The complications of private life

We reject the view that safety and comfort are inevitably incompatible. However, there are some notable complications that result from using a VPN. These are not deal breakers, but they require consideration.

Chromecast and other streaming protocols are sending data over your local area network. However, this is a problem if you are using a VPN. These devices search for streaming data from phones and computers on the same network, not from a remote VPN server. Similarly, smart home devices can capture a lot of data about you and your home that you would rather not have intercepted. Unfortunately, these devices can not run VPNs. The solution to both problems is to increase security by installing a VPN on your router. This encrypts data when you leave your secure home network for the wild web. Information sent on your network is available and all smart devices connected to your network have a secure connection.

Do you like Netflix? That's a pity, because Netflix hates VPNs. The problem is that Netflix in England differs from Netflix in the US, which is different from Netflix in Australia and so on. Just because you can watch your favorite show in one country does not mean that you can see it in another. The company has a complex global network of regional licensing agreements and a genuine interest in ensuring that people do not circumvent the resulting restrictions.

To ensure that you can not access streaming content that is not licensed for your region, Netflix blocks most VPNs. However, some VPN services are working hard to keep their customers streaming movies and TV shows. It's a cat-and-mouse game, and a VPN that works today with Netflix might not work tomorrow.

Similarly, many VPN companies do not have to worry about the legal consequences of their services being downloaded via BitTorrent. Of course, BitTorrent is not inherently illegal, but is often used to misuse copyrighted material. Very few VPN companies prohibit BitTorrenting on their servers, while others restrict use to certain servers.

Another important problem with VPNs is the speed. In general, using a VPN will increase latency (or ping) and reduce the speed with which you upload or download data. It's very hard to tell which VPN has the least impact on your browsing, but extensive testing can give you an idea of ​​which service is the fastest VPN.

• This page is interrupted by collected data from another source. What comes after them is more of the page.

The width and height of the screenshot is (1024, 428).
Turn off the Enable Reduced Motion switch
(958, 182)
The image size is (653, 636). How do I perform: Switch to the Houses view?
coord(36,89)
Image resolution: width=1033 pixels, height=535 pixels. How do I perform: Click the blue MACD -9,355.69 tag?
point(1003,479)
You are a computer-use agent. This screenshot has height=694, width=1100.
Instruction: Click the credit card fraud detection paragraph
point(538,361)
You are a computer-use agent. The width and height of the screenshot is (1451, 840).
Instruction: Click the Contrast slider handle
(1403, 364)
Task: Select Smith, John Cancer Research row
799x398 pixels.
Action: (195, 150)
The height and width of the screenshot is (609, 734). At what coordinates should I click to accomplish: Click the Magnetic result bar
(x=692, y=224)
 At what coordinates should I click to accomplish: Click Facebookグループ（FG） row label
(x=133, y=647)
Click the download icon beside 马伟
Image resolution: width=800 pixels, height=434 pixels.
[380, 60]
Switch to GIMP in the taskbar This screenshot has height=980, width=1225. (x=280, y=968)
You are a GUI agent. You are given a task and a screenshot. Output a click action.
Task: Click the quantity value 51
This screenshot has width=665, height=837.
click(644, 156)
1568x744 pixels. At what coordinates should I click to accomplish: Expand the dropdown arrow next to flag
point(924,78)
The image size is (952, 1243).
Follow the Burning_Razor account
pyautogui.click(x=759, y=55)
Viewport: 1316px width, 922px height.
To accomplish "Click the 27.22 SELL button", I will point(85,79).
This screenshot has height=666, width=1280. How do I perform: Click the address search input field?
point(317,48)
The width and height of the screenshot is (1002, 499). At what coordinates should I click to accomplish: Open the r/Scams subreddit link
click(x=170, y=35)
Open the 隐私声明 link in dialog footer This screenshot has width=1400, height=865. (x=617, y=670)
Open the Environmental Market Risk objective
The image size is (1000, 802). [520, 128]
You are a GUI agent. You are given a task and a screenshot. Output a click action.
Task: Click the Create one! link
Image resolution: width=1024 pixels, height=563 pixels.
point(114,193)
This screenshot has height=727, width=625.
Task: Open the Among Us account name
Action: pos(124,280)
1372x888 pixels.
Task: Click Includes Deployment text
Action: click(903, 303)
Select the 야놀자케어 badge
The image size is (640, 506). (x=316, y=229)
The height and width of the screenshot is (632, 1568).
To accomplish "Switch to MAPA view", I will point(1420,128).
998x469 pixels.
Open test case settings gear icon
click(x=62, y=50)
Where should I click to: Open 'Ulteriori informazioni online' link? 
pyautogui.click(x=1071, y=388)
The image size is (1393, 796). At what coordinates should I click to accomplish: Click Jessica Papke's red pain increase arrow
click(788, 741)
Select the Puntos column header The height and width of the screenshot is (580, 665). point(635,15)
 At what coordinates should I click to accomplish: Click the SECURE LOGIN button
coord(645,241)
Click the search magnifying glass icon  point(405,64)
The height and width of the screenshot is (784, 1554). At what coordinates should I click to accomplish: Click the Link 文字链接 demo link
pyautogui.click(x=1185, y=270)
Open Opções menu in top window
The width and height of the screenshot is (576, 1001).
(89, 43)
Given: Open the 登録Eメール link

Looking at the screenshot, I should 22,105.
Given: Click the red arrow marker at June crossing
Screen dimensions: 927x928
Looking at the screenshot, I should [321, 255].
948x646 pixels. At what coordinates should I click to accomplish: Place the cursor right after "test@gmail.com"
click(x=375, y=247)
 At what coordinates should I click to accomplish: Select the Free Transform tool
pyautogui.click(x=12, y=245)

While download speeds are one thing, gamers have special concerns when it comes to internet connections. There are some gaming VPNs, but there are only a few. However, some VPNs offer split-tunneling, which routes the traffic of some applications outside the VPN. It is less secure but has less impact on latency.

Protect yourself with a VPN

When the Internet was first put together, there was not much security or privacy thought. Initially, it was just a few shared computers in research facilities, and computing power was so limited that encryption could have made things extremely difficult. If anything, the focus was on openness, not defense.

Today, most people have multiple devices that connect to the Internet and are much more powerful than the early days top computers. However, the internet has not made any significant improvements. Keep in mind that HTTPS has only been widely used in recent years.

This means that it is unfortunately up to the individual to protect himself. Antivirus apps and password managers make a significant contribution to making you more secure. However, a VPN is a unique, powerful tool that you should definitely use in your personal security toolkit, especially in today's networked world. Whether you opt for a free service or even go all-in with an encrypted router to encrypt your Internet traffic is crucial.